▶ Stated problem: Swap each "Instruction" in the rows below for "Command" and give the rows back with nothing else changed.
>> start Input records
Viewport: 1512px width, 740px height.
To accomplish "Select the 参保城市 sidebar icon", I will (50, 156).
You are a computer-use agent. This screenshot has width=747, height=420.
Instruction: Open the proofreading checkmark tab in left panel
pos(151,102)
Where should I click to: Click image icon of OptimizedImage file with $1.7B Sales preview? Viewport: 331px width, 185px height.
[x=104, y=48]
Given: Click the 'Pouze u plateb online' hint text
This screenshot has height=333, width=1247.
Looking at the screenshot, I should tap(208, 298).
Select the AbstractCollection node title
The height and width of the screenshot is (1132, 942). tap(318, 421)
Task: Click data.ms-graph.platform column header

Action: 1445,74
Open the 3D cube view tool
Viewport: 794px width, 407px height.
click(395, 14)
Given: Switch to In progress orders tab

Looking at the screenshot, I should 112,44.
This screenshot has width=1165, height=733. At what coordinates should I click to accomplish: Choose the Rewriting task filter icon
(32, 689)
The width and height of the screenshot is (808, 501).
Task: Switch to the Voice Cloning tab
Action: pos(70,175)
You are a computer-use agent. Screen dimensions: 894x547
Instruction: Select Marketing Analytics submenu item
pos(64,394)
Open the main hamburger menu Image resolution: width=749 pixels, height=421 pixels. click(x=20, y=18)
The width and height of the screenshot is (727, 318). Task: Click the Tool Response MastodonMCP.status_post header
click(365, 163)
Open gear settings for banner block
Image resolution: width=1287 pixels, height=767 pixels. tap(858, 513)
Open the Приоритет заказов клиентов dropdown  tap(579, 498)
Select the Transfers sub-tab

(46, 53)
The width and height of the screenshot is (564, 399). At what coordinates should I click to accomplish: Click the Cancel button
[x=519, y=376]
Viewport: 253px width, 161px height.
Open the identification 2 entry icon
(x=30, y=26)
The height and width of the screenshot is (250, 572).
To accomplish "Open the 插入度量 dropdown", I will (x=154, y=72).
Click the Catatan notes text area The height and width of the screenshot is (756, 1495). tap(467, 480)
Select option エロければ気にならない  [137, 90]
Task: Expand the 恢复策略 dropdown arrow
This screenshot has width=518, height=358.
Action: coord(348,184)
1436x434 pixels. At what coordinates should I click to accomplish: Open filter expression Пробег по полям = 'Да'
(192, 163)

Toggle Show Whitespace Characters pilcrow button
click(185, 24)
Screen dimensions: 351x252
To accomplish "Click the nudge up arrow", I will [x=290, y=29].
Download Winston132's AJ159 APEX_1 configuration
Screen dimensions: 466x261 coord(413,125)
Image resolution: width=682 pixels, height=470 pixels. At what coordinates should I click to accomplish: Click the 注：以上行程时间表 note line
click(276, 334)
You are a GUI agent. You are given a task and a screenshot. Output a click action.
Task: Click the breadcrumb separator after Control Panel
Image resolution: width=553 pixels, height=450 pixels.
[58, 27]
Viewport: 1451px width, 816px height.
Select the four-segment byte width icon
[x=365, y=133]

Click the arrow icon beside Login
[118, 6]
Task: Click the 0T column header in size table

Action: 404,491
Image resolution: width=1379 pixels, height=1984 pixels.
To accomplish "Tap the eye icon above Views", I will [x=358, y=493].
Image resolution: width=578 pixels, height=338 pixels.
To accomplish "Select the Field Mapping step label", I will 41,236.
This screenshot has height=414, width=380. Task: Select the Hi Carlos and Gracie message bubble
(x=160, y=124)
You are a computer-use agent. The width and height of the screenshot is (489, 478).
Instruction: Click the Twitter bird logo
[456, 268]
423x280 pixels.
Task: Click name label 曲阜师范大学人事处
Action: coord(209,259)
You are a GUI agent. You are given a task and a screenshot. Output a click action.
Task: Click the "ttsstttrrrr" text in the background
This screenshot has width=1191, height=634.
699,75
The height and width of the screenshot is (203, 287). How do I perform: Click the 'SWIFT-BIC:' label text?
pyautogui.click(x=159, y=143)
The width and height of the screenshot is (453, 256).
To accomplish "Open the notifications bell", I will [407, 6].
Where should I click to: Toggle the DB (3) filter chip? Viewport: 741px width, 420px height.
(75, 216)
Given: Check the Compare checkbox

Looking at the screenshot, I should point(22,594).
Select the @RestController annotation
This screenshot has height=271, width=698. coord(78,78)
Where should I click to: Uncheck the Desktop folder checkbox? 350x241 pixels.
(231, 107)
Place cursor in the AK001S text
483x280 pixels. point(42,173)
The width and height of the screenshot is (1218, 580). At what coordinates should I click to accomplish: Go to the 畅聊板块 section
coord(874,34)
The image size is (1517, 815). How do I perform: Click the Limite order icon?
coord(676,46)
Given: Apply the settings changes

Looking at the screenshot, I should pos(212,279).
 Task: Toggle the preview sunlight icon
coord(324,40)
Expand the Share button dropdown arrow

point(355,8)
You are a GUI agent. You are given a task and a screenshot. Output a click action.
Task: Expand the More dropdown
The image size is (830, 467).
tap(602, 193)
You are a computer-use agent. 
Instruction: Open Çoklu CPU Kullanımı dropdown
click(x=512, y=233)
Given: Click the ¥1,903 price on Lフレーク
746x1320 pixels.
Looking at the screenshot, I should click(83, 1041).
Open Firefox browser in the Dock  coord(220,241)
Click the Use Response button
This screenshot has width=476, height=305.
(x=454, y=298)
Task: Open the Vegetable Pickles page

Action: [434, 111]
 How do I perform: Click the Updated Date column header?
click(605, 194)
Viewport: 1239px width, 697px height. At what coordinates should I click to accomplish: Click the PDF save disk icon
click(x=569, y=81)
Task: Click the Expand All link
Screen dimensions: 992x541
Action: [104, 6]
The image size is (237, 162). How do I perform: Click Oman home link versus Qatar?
>> end Input records
▶ Result:
Viewport: 1512px width, 740px height.
To accomplish "Select the 参保城市 sidebar icon", I will (50, 156).
You are a computer-use agent. This screenshot has width=747, height=420.
Command: Open the proofreading checkmark tab in left panel
pos(151,102)
Where should I click to: Click image icon of OptimizedImage file with $1.7B Sales preview? Viewport: 331px width, 185px height.
[x=104, y=48]
Given: Click the 'Pouze u plateb online' hint text
This screenshot has height=333, width=1247.
Looking at the screenshot, I should tap(208, 298).
Select the AbstractCollection node title
The height and width of the screenshot is (1132, 942). tap(318, 421)
Task: Click data.ms-graph.platform column header

Action: 1445,74
Open the 3D cube view tool
Viewport: 794px width, 407px height.
click(395, 14)
Given: Switch to In progress orders tab

Looking at the screenshot, I should 112,44.
This screenshot has width=1165, height=733. At what coordinates should I click to accomplish: Choose the Rewriting task filter icon
(32, 689)
The width and height of the screenshot is (808, 501).
Task: Switch to the Voice Cloning tab
Action: pos(70,175)
You are a computer-use agent. Screen dimensions: 894x547
Command: Select Marketing Analytics submenu item
pos(64,394)
Open the main hamburger menu Image resolution: width=749 pixels, height=421 pixels. click(x=20, y=18)
The width and height of the screenshot is (727, 318). Task: Click the Tool Response MastodonMCP.status_post header
click(365, 163)
Open gear settings for banner block
Image resolution: width=1287 pixels, height=767 pixels. tap(858, 513)
Open the Приоритет заказов клиентов dropdown  tap(579, 498)
Select the Transfers sub-tab

(46, 53)
The width and height of the screenshot is (564, 399). At what coordinates should I click to accomplish: Click the Cancel button
[x=519, y=376]
Viewport: 253px width, 161px height.
Open the identification 2 entry icon
(x=30, y=26)
The height and width of the screenshot is (250, 572).
To accomplish "Open the 插入度量 dropdown", I will (x=154, y=72).
Click the Catatan notes text area The height and width of the screenshot is (756, 1495). tap(467, 480)
Select option エロければ気にならない  [137, 90]
Task: Expand the 恢复策略 dropdown arrow
This screenshot has width=518, height=358.
Action: coord(348,184)
1436x434 pixels. At what coordinates should I click to accomplish: Open filter expression Пробег по полям = 'Да'
(192, 163)

Toggle Show Whitespace Characters pilcrow button
click(185, 24)
Screen dimensions: 351x252
To accomplish "Click the nudge up arrow", I will [x=290, y=29].
Download Winston132's AJ159 APEX_1 configuration
Screen dimensions: 466x261 coord(413,125)
Image resolution: width=682 pixels, height=470 pixels. At what coordinates should I click to accomplish: Click the 注：以上行程时间表 note line
click(276, 334)
You are a GUI agent. You are given a task and a screenshot. Output a click action.
Task: Click the breadcrumb separator after Control Panel
Image resolution: width=553 pixels, height=450 pixels.
[58, 27]
Viewport: 1451px width, 816px height.
Select the four-segment byte width icon
[x=365, y=133]

Click the arrow icon beside Login
[118, 6]
Task: Click the 0T column header in size table

Action: 404,491
Image resolution: width=1379 pixels, height=1984 pixels.
To accomplish "Tap the eye icon above Views", I will [x=358, y=493].
Image resolution: width=578 pixels, height=338 pixels.
To accomplish "Select the Field Mapping step label", I will 41,236.
This screenshot has height=414, width=380. Task: Select the Hi Carlos and Gracie message bubble
(x=160, y=124)
You are a computer-use agent. The width and height of the screenshot is (489, 478).
Command: Click the Twitter bird logo
[456, 268]
423x280 pixels.
Task: Click name label 曲阜师范大学人事处
Action: coord(209,259)
You are a GUI agent. You are given a task and a screenshot. Output a click action.
Task: Click the "ttsstttrrrr" text in the background
This screenshot has width=1191, height=634.
699,75
The height and width of the screenshot is (203, 287). How do I perform: Click the 'SWIFT-BIC:' label text?
pyautogui.click(x=159, y=143)
The width and height of the screenshot is (453, 256).
To accomplish "Open the notifications bell", I will [407, 6].
Where should I click to: Toggle the DB (3) filter chip? Viewport: 741px width, 420px height.
(75, 216)
Given: Check the Compare checkbox

Looking at the screenshot, I should point(22,594).
Select the @RestController annotation
This screenshot has height=271, width=698. coord(78,78)
Where should I click to: Uncheck the Desktop folder checkbox? 350x241 pixels.
(231, 107)
Place cursor in the AK001S text
483x280 pixels. point(42,173)
The width and height of the screenshot is (1218, 580). At what coordinates should I click to accomplish: Go to the 畅聊板块 section
coord(874,34)
The image size is (1517, 815). How do I perform: Click the Limite order icon?
coord(676,46)
Given: Apply the settings changes

Looking at the screenshot, I should pos(212,279).
 Task: Toggle the preview sunlight icon
coord(324,40)
Expand the Share button dropdown arrow

point(355,8)
You are a GUI agent. You are given a task and a screenshot. Output a click action.
Task: Expand the More dropdown
The image size is (830, 467).
tap(602, 193)
You are a computer-use agent. 
Command: Open Çoklu CPU Kullanımı dropdown
click(x=512, y=233)
Given: Click the ¥1,903 price on Lフレーク
746x1320 pixels.
Looking at the screenshot, I should click(83, 1041).
Open Firefox browser in the Dock  coord(220,241)
Click the Use Response button
This screenshot has width=476, height=305.
(x=454, y=298)
Task: Open the Vegetable Pickles page

Action: [434, 111]
 How do I perform: Click the Updated Date column header?
click(605, 194)
Viewport: 1239px width, 697px height. At what coordinates should I click to accomplish: Click the PDF save disk icon
click(x=569, y=81)
Task: Click the Expand All link
Screen dimensions: 992x541
Action: [104, 6]
The image size is (237, 162). How do I perform: Click Oman home link versus Qatar?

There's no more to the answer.